The Supremes ruled that the administration’s decision to end the Deferred Action on Childhood Arrivals (DACA) program violated the Administrative Procedure Act (APA), which establishes the procedures for federal agencies. In a 5-4 decision the court said the move to end the program was done in an “arbitrary and capricious” manner.

“We do not decide whether DACA or its rescission are sound policies. ‘The wisdom’ of those decisions ‘is none of our concern,'” Roberts wrote for the majority. “We address only whether the agency complied with the procedural requirement that it provide a reasoned explanation for its action.” He wrote that the administration “failed to consider the conspicuous issues of whether to retain forbearance,” as well as the impact the end of the program would have on DACA recipients who have relied on it. “That dual failure raises doubts about whether the agency appreciated the scope of its discretion or exercised that discretion in a reasonable manner. The appropriate recourse is therefore to remand to the DHS [Department of Homeland Security] so that it may consider the problem anew.”

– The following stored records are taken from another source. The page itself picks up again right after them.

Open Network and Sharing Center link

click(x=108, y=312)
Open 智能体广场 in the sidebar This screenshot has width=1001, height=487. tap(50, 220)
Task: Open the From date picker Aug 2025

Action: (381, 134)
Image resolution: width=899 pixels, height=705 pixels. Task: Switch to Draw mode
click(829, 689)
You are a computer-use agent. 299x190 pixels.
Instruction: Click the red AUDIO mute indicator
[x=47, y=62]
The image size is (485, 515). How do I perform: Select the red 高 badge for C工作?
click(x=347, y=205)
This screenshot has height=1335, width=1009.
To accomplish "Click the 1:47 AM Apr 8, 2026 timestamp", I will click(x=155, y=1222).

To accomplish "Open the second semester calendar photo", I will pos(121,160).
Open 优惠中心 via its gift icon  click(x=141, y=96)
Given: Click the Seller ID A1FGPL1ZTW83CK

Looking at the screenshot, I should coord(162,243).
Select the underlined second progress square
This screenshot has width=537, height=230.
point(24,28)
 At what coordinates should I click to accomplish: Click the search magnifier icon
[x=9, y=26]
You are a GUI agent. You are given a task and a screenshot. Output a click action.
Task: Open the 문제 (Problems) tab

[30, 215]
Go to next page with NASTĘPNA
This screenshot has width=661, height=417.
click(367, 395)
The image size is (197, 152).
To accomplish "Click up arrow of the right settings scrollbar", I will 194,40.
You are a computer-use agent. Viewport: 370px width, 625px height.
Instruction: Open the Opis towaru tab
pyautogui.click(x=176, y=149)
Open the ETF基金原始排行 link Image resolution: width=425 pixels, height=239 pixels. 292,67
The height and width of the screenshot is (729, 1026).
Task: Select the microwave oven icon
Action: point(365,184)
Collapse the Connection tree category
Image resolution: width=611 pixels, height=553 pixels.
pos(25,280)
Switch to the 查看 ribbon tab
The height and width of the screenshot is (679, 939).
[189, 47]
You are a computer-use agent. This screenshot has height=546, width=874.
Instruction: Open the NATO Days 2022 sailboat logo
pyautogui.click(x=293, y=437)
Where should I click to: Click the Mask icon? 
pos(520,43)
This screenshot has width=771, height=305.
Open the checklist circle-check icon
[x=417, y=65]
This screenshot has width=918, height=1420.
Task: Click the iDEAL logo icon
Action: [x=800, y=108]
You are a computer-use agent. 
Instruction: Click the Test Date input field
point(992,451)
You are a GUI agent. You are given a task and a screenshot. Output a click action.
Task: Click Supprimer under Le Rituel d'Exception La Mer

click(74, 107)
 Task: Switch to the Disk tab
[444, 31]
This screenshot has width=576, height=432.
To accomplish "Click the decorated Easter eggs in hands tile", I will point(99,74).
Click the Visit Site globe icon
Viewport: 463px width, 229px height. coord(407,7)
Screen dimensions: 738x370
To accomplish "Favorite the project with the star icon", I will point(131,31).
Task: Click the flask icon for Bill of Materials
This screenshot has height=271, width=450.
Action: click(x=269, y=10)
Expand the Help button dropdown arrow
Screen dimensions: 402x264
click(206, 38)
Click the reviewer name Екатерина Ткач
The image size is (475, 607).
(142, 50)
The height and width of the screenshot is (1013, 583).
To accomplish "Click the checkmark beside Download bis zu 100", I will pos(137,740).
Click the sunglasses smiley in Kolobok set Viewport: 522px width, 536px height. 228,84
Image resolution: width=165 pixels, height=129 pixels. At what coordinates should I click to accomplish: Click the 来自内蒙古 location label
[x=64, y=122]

“The dispute before the Court is not whether DHS may rescind DACA. All parties agree that it may,” wrote Chief Justice Roberts. “The dispute is instead primarily about the procedure the agency followed in doing so.” In stating “all parties agree that it may,” Roberts leaves the door open for further efforts at eliminating the program, just not in this way. “In short, the DACA Memorandum does not announce a passive non-enforcement policy; it created a program for conferring affirmative immigration relief,” Roberts concluded. “The creation of that program, and its rescission, is an ‘action [that] provides a focus for judicial review.'”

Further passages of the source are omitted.